→ **Your goal**
Transcribe each record word for word. Skip the images.

→ **Data section**

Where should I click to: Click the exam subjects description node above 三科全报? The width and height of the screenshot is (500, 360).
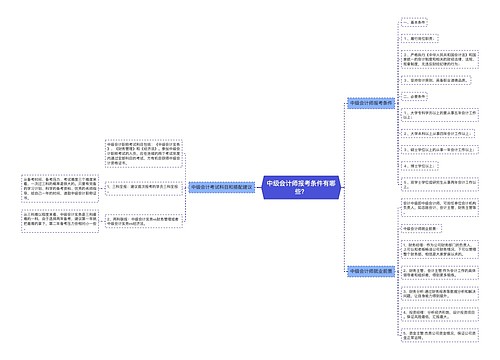tap(144, 154)
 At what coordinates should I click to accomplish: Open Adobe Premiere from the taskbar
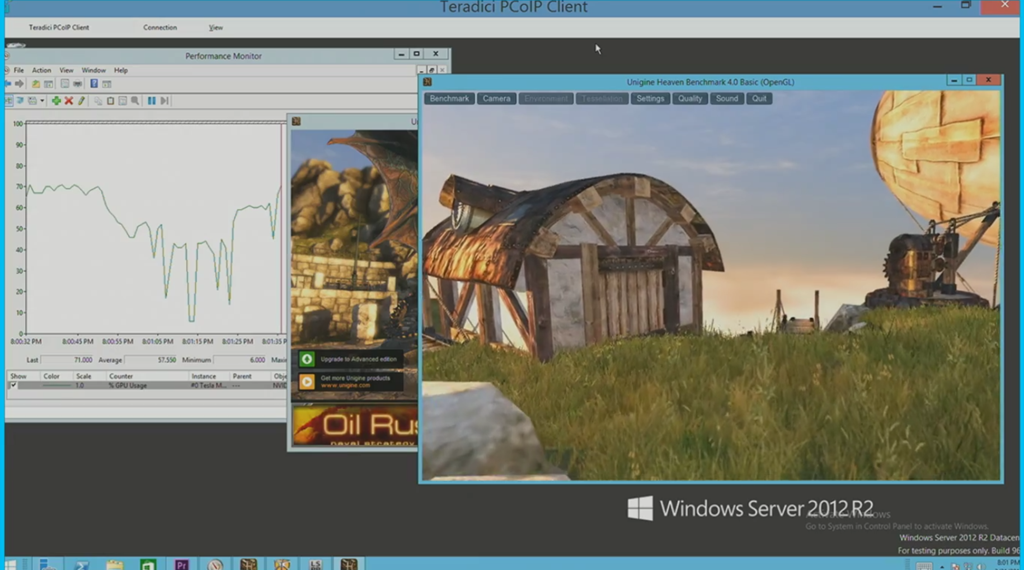[181, 564]
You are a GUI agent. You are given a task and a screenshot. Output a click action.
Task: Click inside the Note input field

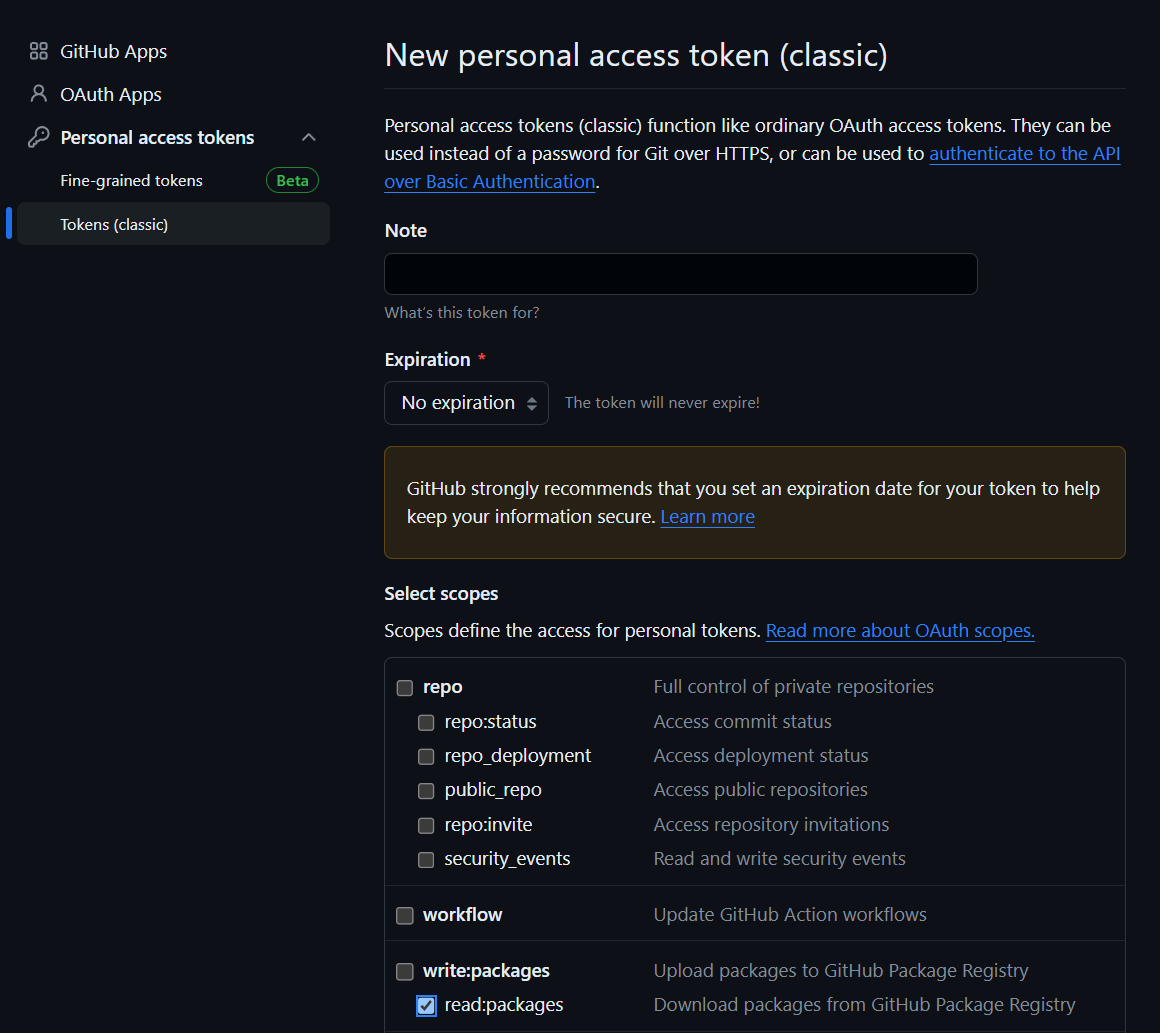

→ **Completed task**
Where should I click to: Click the exam subjects description node above 三科全报? The width and height of the screenshot is (500, 360).
tap(144, 154)
 At what coordinates should I click to accomplish: Open Adobe Premiere from the taskbar
[181, 564]
You are a GUI agent. You are given a task and a screenshot. Output a click action.
Task: Click inside the Note input field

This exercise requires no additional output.